Our previous work supports a major role for angiotensin-converting enzyme (ACE)-independent intrarenal angiotensin (ANG) II formation on microvascular function in type 2 diabetes mellitus. We tested the hypothesis that there is a switch from renal vascular ACE-dependent to chymase-dependent ANGII formation in diabetes mellitus. The in vitro juxtamedullary afferent arteriole (AA) contractile responses to the intrarenal conversion of the ACE-specific, chymase-resistant ANGI peptide ([Pro(10)]ANGI) to ANGII were significantly reduced in kidneys of diabetic (db/db) compared with control (db/m) mice.

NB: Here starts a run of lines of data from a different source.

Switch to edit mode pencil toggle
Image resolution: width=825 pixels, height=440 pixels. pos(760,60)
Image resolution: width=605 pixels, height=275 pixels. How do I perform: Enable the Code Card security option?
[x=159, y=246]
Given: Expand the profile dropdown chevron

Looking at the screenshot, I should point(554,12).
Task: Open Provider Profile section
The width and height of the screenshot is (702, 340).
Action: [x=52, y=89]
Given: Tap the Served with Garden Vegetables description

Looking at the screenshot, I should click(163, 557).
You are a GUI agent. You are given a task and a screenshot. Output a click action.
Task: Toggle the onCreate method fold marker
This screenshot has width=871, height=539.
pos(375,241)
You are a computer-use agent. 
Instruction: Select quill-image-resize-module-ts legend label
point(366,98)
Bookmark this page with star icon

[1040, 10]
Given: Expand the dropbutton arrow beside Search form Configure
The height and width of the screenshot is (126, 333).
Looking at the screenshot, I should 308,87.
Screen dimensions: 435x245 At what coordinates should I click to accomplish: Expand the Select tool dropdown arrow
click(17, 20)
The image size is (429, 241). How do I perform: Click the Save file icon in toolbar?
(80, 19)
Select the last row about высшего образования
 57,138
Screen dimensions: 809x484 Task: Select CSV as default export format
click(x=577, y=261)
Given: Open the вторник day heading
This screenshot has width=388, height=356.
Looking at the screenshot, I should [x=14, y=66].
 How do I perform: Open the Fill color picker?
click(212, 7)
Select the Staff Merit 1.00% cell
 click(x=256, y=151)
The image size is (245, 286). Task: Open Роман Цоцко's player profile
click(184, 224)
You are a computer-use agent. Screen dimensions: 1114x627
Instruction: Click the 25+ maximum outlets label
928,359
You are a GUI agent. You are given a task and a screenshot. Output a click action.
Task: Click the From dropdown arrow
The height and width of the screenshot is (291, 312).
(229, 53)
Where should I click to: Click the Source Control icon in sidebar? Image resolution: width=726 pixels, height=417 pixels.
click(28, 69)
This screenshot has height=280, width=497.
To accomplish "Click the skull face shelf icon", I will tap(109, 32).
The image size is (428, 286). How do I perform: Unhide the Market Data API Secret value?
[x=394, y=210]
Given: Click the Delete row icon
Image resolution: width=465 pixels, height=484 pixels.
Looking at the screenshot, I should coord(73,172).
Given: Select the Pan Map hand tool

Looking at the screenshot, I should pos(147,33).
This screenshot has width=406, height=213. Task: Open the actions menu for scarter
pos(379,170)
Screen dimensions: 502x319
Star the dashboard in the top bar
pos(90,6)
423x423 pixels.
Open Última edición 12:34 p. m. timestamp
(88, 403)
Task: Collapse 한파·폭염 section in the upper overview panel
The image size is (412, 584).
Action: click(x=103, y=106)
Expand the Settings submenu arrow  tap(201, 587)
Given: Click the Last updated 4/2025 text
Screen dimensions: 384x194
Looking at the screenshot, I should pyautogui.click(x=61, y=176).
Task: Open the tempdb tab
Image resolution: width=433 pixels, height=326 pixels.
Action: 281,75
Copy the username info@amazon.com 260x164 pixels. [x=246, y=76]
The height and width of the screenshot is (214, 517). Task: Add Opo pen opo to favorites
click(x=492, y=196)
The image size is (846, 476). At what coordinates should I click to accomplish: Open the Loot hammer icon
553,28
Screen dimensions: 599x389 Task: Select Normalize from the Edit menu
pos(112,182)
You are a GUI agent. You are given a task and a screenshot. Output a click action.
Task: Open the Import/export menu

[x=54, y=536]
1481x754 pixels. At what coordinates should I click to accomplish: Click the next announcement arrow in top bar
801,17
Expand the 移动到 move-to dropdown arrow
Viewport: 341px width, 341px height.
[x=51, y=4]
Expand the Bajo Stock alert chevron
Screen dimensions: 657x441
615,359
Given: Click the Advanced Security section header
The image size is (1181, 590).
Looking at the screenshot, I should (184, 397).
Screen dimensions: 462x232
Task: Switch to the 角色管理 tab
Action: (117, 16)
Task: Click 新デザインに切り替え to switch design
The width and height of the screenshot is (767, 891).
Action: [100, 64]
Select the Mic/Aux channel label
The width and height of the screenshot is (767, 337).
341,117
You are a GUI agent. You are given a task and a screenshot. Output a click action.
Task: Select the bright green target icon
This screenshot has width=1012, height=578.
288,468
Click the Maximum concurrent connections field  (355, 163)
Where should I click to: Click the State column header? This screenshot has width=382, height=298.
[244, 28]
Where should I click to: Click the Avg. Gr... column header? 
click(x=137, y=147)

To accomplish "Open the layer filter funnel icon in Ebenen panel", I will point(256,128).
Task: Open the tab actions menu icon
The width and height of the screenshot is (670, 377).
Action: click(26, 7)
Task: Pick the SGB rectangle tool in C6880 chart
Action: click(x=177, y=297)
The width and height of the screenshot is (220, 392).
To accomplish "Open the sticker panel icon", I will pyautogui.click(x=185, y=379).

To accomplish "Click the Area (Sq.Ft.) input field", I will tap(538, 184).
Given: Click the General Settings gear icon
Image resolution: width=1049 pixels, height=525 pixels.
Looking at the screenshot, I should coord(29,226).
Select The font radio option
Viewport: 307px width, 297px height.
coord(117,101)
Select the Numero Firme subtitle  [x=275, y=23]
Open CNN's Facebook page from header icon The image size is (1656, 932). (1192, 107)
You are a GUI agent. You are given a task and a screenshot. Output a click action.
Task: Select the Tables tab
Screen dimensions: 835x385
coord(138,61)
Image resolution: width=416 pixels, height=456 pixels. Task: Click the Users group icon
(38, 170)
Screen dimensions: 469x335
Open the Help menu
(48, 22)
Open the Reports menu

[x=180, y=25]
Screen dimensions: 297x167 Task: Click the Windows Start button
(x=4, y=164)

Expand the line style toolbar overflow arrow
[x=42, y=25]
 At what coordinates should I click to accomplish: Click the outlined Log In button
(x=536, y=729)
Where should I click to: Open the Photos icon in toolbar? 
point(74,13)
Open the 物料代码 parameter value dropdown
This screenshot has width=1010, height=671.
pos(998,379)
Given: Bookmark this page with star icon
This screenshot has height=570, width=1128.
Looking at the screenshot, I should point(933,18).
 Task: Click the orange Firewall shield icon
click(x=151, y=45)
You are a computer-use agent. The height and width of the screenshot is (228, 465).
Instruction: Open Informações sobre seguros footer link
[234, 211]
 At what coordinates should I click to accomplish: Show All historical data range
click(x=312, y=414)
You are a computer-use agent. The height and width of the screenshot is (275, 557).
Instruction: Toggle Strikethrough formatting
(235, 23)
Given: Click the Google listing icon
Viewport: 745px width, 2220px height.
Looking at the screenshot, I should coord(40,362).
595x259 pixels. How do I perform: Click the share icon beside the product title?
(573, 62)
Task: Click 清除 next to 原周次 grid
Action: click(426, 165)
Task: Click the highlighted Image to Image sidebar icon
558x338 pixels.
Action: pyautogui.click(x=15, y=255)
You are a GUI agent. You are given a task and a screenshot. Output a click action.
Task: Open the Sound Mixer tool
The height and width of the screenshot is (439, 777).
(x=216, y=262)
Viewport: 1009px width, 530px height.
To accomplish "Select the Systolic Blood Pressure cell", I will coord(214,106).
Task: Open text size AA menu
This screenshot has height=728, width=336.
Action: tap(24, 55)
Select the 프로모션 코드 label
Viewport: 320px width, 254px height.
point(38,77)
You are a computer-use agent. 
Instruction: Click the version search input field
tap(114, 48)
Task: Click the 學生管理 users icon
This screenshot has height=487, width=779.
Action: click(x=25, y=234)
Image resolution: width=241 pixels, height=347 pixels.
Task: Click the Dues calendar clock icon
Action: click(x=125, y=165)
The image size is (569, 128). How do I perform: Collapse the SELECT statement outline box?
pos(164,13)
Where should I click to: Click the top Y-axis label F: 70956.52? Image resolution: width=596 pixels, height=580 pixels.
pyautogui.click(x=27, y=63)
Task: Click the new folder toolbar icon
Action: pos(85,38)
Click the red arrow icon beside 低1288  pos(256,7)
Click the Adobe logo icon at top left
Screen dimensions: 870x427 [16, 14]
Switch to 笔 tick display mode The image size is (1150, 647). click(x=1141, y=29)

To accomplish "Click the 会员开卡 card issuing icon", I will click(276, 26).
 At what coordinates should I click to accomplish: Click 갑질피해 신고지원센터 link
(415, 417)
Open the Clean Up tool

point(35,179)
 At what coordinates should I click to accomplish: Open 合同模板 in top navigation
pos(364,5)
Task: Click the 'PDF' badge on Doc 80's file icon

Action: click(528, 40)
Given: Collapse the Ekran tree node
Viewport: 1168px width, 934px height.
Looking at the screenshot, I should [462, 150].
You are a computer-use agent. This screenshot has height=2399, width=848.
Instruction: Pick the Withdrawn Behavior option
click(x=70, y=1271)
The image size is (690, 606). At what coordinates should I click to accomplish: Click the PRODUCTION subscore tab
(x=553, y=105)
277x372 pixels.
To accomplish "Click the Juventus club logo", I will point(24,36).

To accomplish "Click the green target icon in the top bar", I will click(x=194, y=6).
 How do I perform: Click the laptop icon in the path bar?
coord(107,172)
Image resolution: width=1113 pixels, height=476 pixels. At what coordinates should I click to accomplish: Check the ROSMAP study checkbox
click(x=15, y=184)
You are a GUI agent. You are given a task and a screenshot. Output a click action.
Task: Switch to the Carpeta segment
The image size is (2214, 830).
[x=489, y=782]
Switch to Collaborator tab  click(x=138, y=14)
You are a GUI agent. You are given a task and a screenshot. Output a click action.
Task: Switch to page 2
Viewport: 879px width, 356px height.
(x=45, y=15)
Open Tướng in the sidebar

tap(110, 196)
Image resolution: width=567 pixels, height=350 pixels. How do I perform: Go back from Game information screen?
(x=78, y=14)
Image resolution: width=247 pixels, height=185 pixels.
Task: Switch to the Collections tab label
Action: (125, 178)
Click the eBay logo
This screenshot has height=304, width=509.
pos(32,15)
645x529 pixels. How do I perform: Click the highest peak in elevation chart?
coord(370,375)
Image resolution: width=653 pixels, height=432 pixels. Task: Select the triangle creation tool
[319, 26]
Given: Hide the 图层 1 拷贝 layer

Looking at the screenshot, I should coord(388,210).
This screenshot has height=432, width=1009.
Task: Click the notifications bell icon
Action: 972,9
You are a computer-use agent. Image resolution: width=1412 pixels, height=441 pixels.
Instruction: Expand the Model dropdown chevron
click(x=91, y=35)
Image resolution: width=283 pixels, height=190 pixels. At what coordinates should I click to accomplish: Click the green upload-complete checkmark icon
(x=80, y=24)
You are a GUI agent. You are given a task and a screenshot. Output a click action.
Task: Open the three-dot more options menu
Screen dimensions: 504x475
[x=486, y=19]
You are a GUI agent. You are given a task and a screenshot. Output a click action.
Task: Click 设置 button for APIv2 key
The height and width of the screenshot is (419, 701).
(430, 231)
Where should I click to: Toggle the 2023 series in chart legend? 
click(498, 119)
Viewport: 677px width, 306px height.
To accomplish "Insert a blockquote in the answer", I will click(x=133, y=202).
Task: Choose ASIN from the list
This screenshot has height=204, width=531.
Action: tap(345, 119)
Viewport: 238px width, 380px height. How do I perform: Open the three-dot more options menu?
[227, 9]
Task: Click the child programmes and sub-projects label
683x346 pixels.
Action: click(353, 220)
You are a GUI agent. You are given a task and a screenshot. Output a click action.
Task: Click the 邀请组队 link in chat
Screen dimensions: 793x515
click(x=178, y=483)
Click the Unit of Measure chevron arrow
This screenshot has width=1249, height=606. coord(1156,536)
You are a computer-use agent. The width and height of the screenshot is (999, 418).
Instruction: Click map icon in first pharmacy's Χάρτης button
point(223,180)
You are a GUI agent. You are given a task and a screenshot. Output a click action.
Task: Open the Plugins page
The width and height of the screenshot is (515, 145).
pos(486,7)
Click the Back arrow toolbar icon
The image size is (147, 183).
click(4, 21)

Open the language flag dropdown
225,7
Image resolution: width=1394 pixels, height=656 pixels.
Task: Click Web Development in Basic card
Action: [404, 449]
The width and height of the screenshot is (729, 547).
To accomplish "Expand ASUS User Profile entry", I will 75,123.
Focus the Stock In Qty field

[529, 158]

AA responses to the intrarenal conversion of the chymase-specific, ACE-resistant ANGI peptide ([Pro(11), D-Ala(12)]ANGI) to ANGII were significantly enhanced in kidneys of diabetic compared with control mice. AA diameters were significantly reduced by 9 ± 2, 15 ± 3, and 24 ± 3% of baseline in diabetic kidneys in response to 10, 100, and 1000 nmol/L [Pro(11), D-Ala(12)]ANGI, respectively, and the responses were significantly attenuated by angiotensin type 1 receptor or chymase-specific (JNJ-18054478) inhibition. [Pro(11), D-Ala(12)]ANGI did not produce a significant AA vasoconstriction in control kidneys. Chymase inhibition significantly attenuated ANGI-induced AA vasoconstriction in diabetic, but not control kidneys. Renal vascular mouse mast cell protease-4 or chymase/ß-actin mRNA expression was significantly augmented by 5.1 ± 1.4 fold; while ACE/ß-actin mRNA expression was significantly attenuated by 0.42 ± 0.08 fold in diabetic compared with control tissues. In summary, intrarenal formation of ANGII occurs primarily via ACE in the control, but via chymase in the diabetic vasculature. In conclusion, chymase-dependent mechanisms may contribute to the progression of diabetic kidney disease.